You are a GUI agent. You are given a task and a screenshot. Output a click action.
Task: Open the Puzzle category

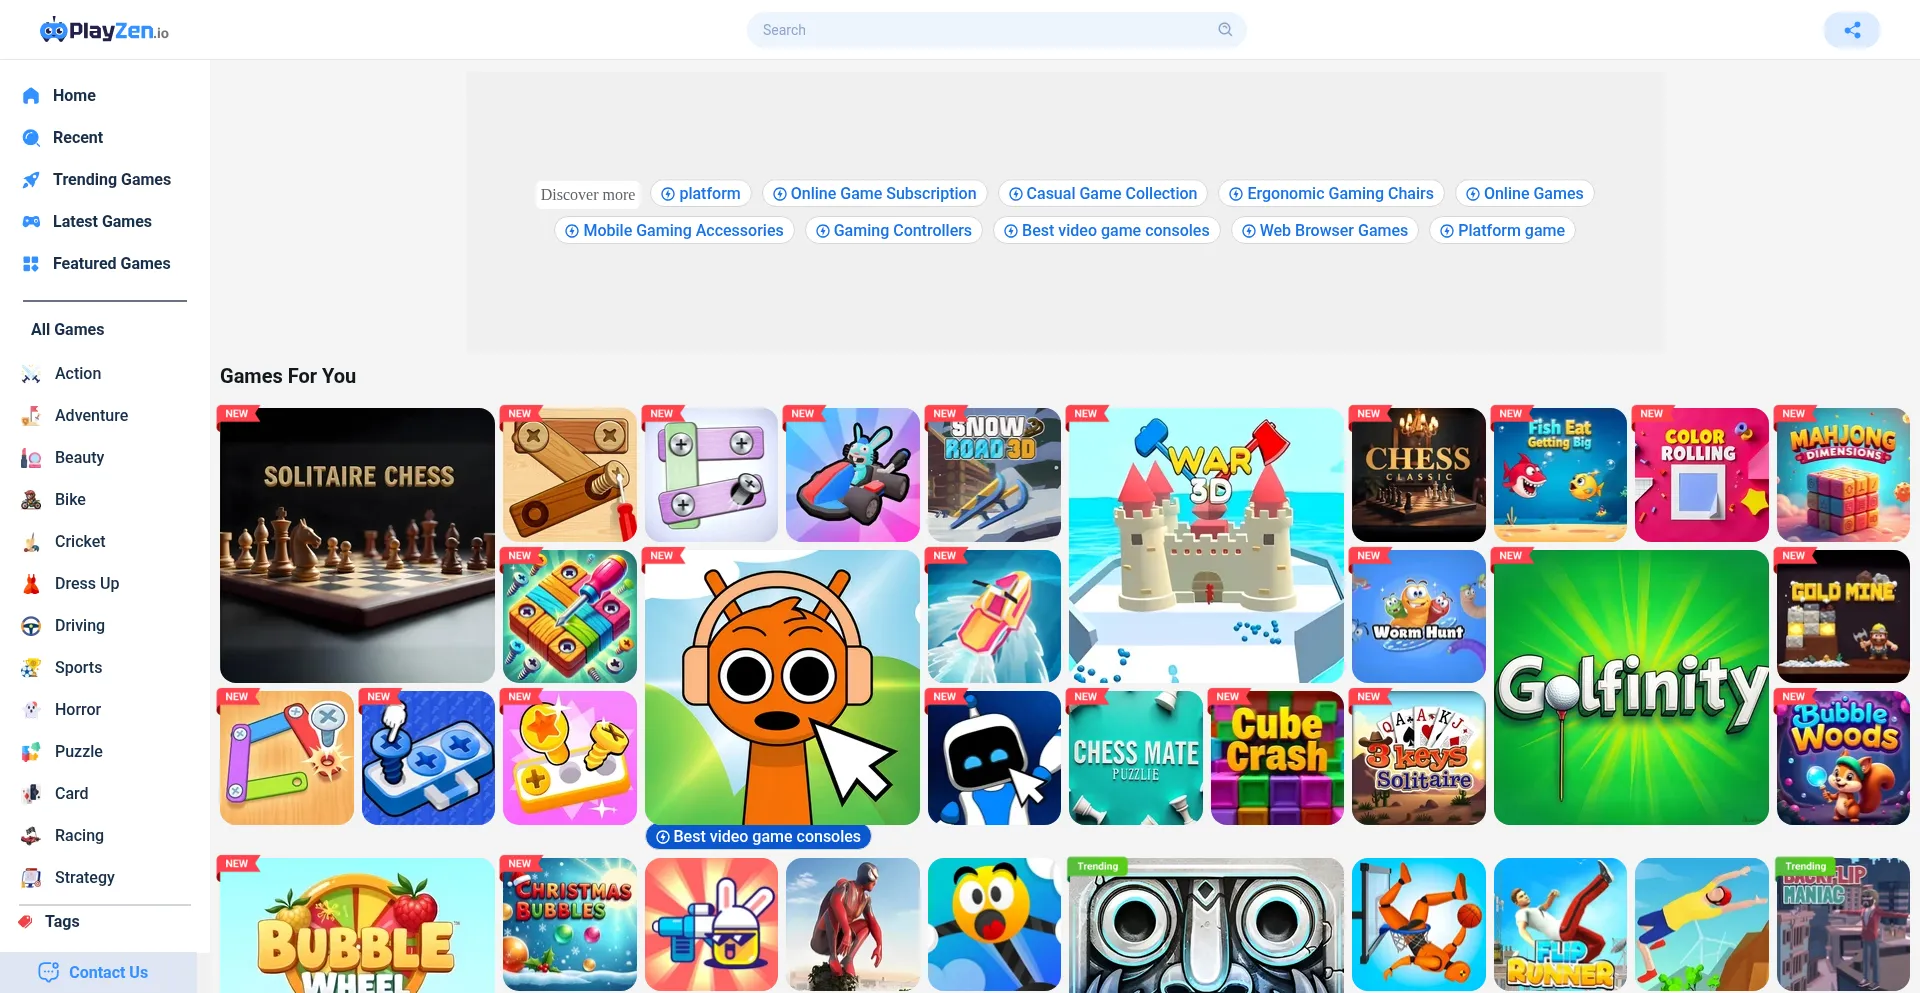(x=78, y=752)
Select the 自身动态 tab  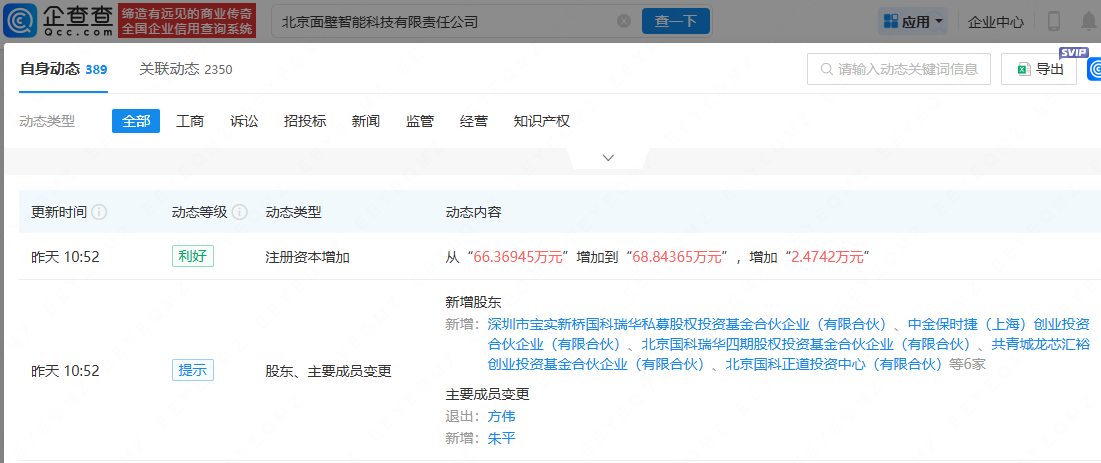pyautogui.click(x=63, y=69)
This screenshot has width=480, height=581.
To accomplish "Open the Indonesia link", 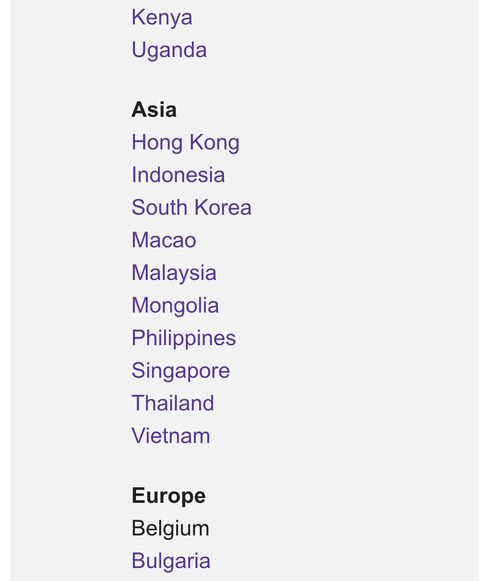I will click(178, 175).
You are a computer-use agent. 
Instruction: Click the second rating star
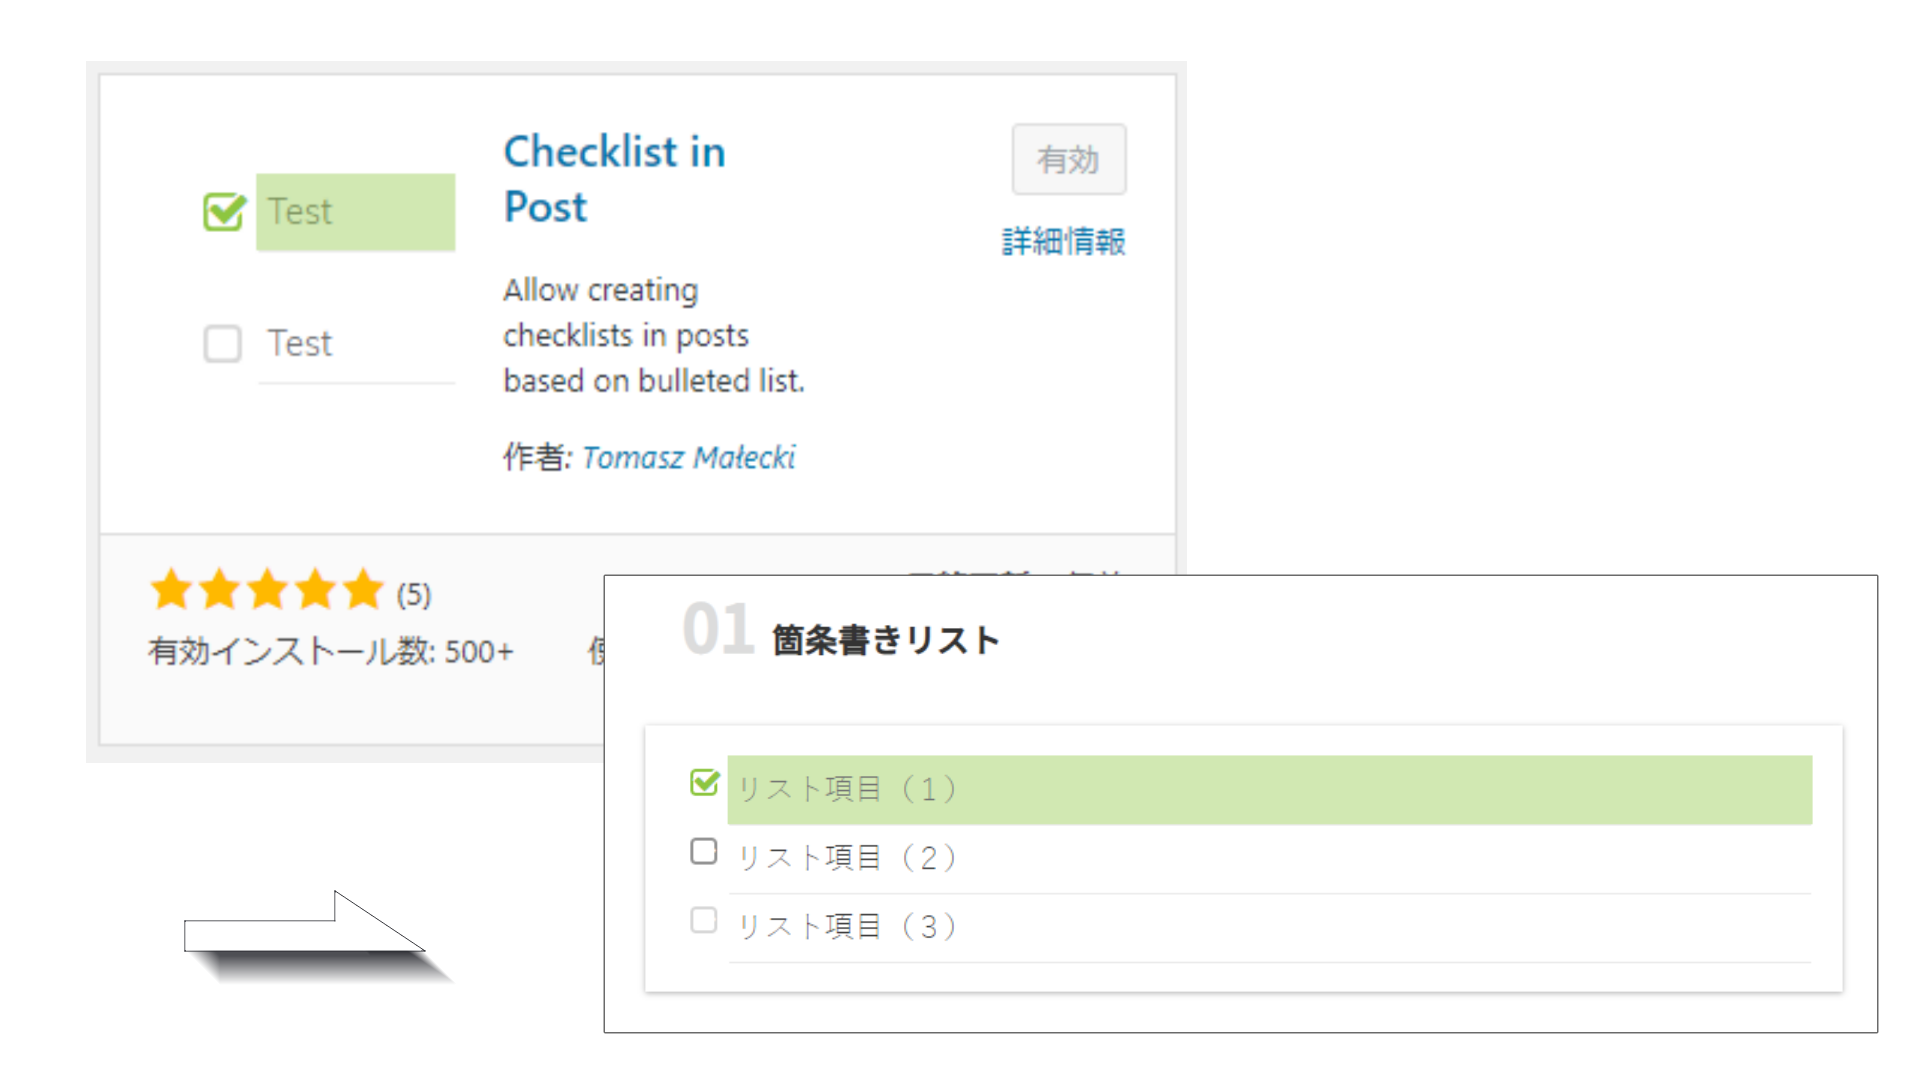219,590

EXERCISE INSTRUCTIONS
Your answer should be a single number: how many lines of the material contain "agent".

EXERCISE RESULT
2